DATA RECORDS:
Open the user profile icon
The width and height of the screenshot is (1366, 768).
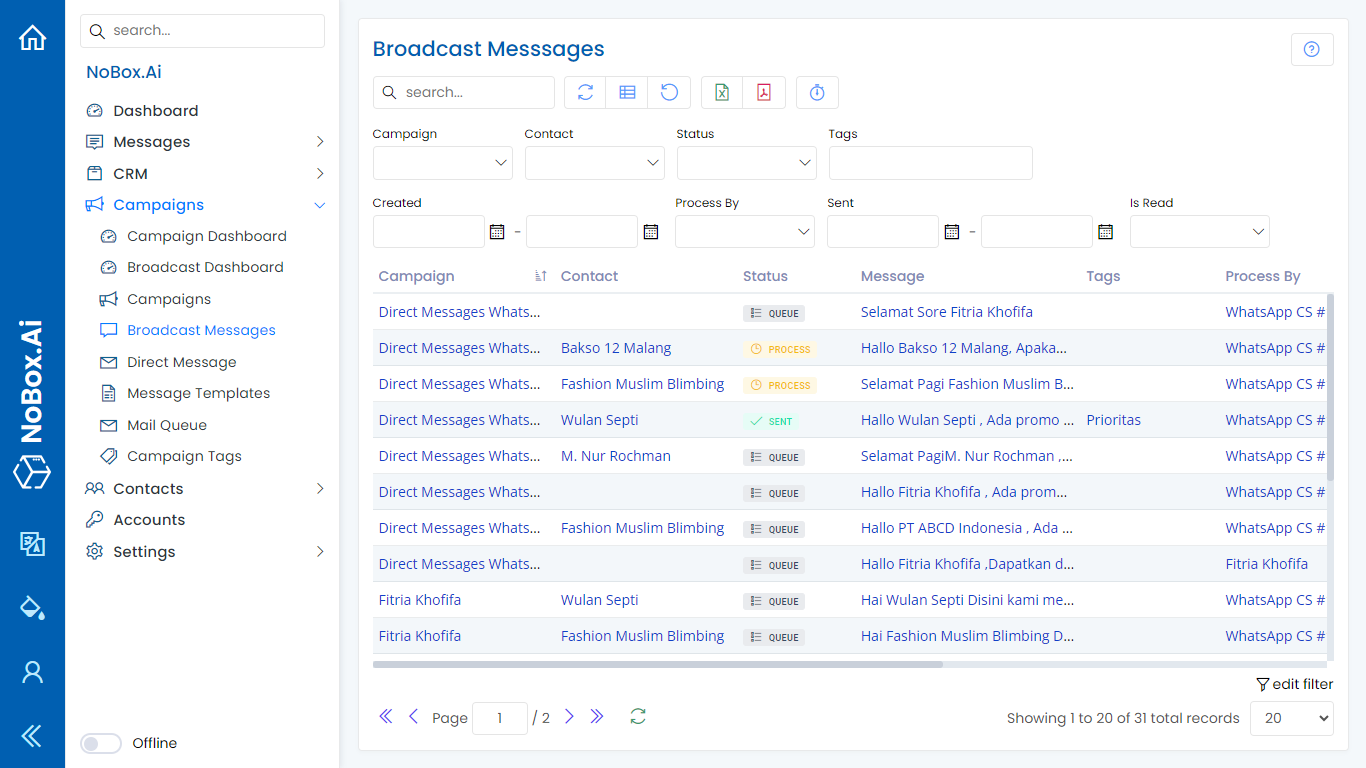point(32,672)
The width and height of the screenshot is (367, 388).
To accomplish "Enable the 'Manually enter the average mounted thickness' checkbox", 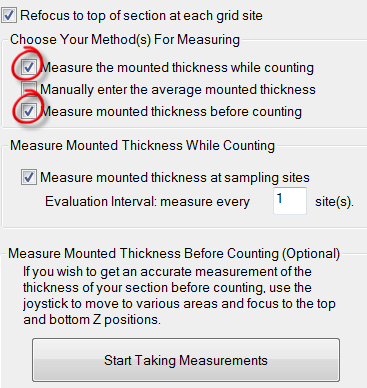I will click(28, 89).
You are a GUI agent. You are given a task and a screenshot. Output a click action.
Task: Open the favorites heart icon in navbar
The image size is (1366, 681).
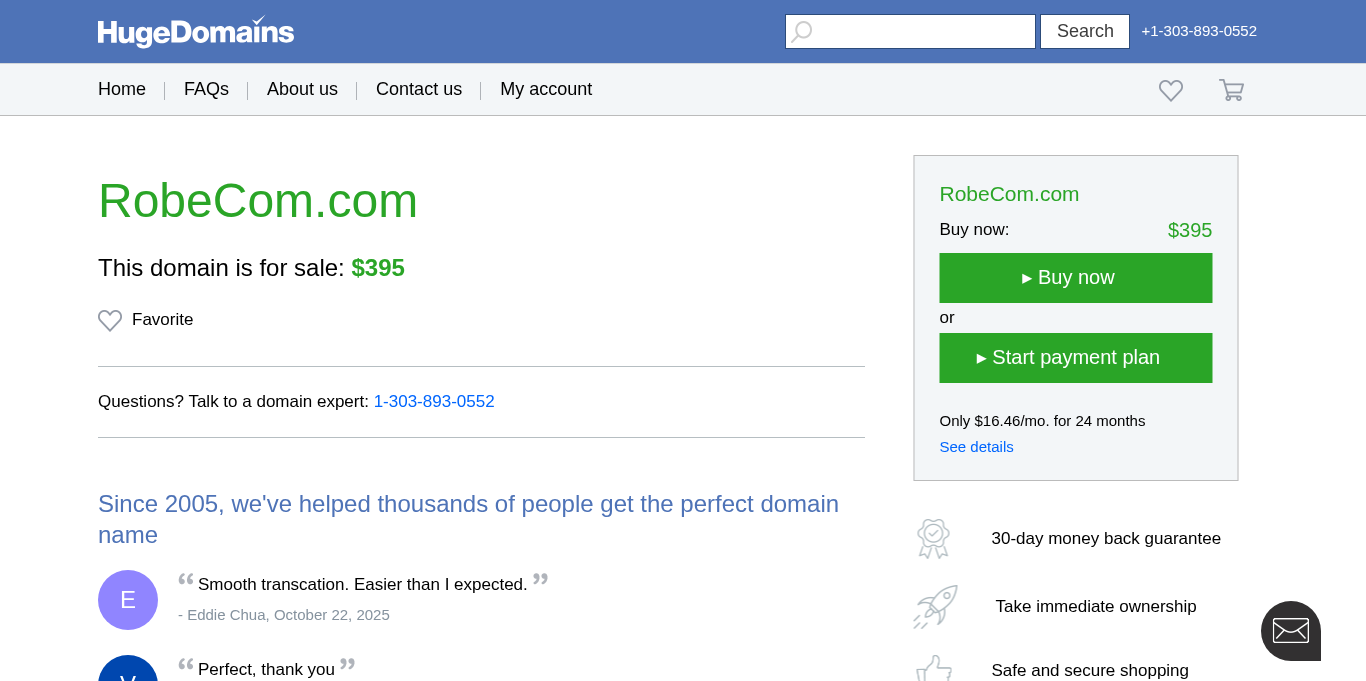(x=1171, y=90)
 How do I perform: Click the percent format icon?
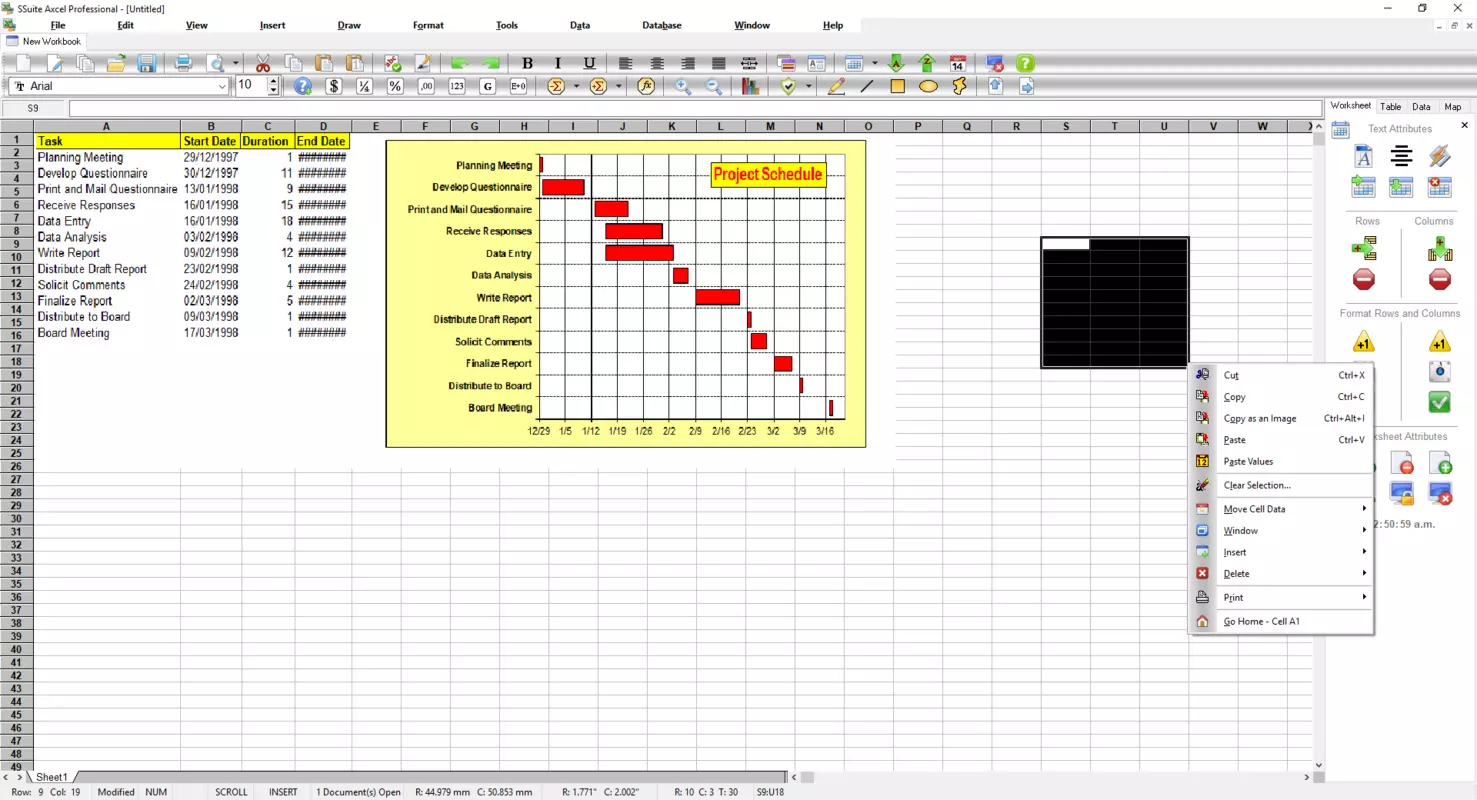(x=395, y=86)
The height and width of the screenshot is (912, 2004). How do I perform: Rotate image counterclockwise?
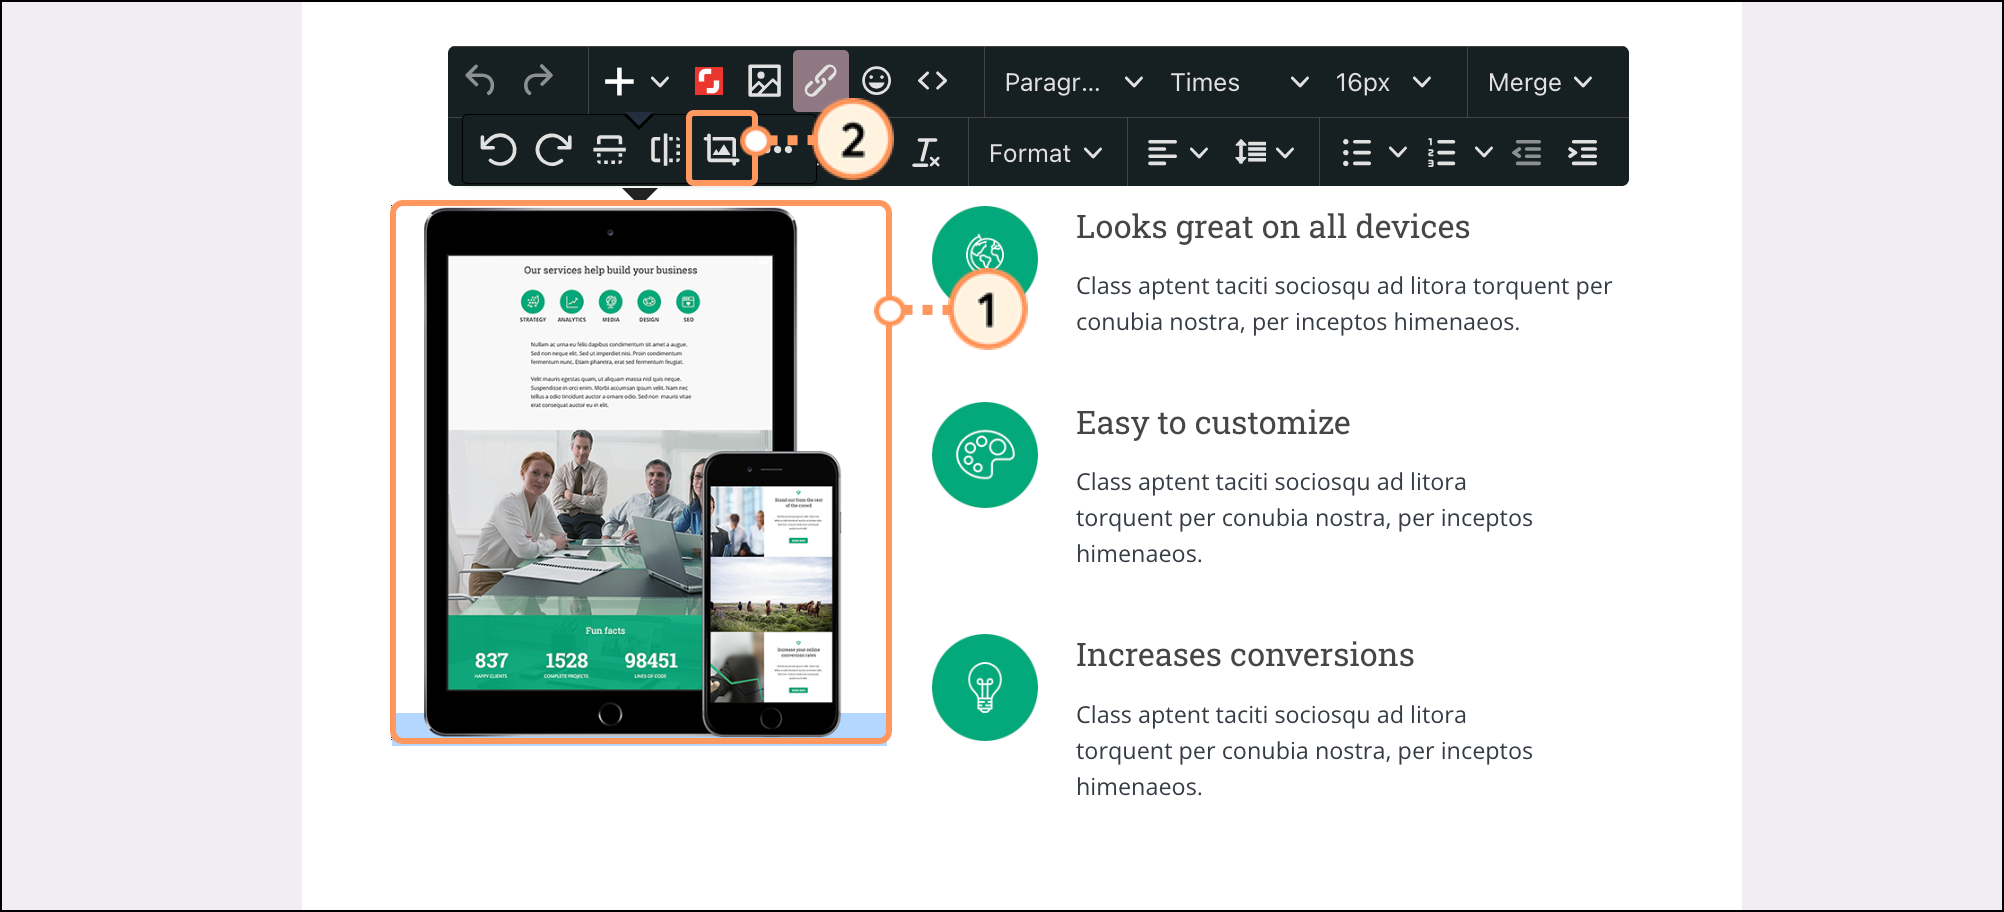(x=497, y=150)
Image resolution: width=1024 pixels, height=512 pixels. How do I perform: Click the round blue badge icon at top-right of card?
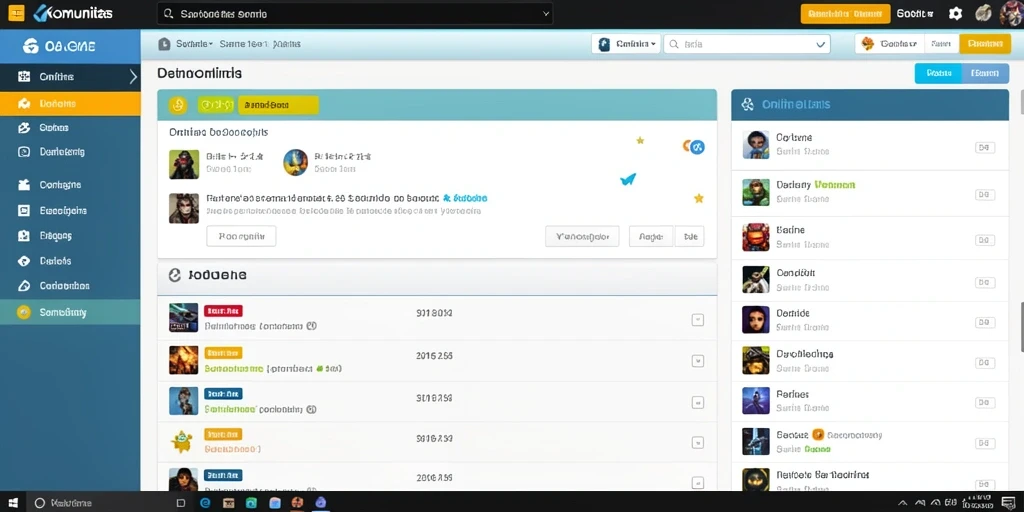(x=697, y=147)
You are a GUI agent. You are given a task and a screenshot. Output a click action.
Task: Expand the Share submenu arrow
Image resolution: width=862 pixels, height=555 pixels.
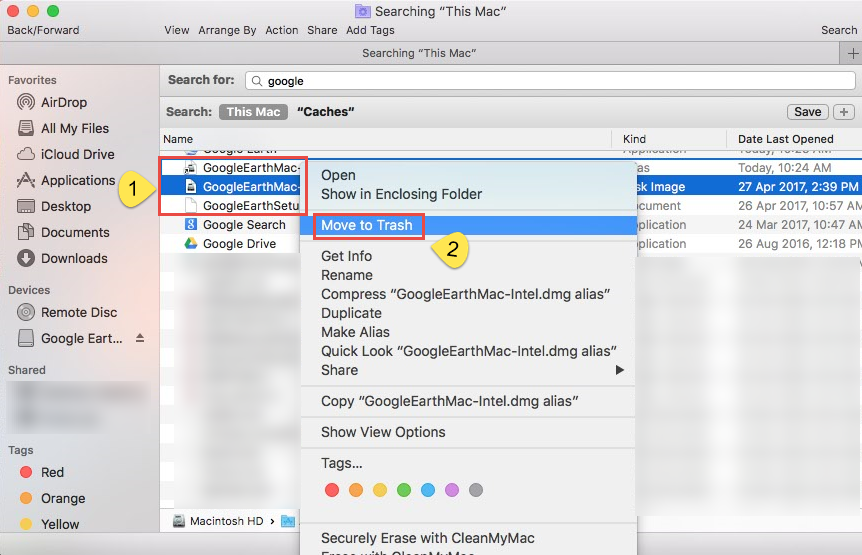[619, 370]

EXERCISE DIRECTIONS: Could you write out, word for word, the lines from the one containing "The image size is (1366, 681)." through the last line of the records, leaving out the pictures?

RESULT OF THIS EXERCISE:
The image size is (1366, 681).
(x=1171, y=90)
 How do I perform: Click the percent format icon?
(x=395, y=86)
The height and width of the screenshot is (912, 2004). How do I perform: Rotate image counterclockwise?
(x=497, y=150)
Image resolution: width=1024 pixels, height=512 pixels. How do I perform: Click the round blue badge icon at top-right of card?
(x=697, y=147)
You are a GUI agent. You are given a task and a screenshot. Output a click action.
Task: Expand the Share submenu arrow
Image resolution: width=862 pixels, height=555 pixels.
[619, 370]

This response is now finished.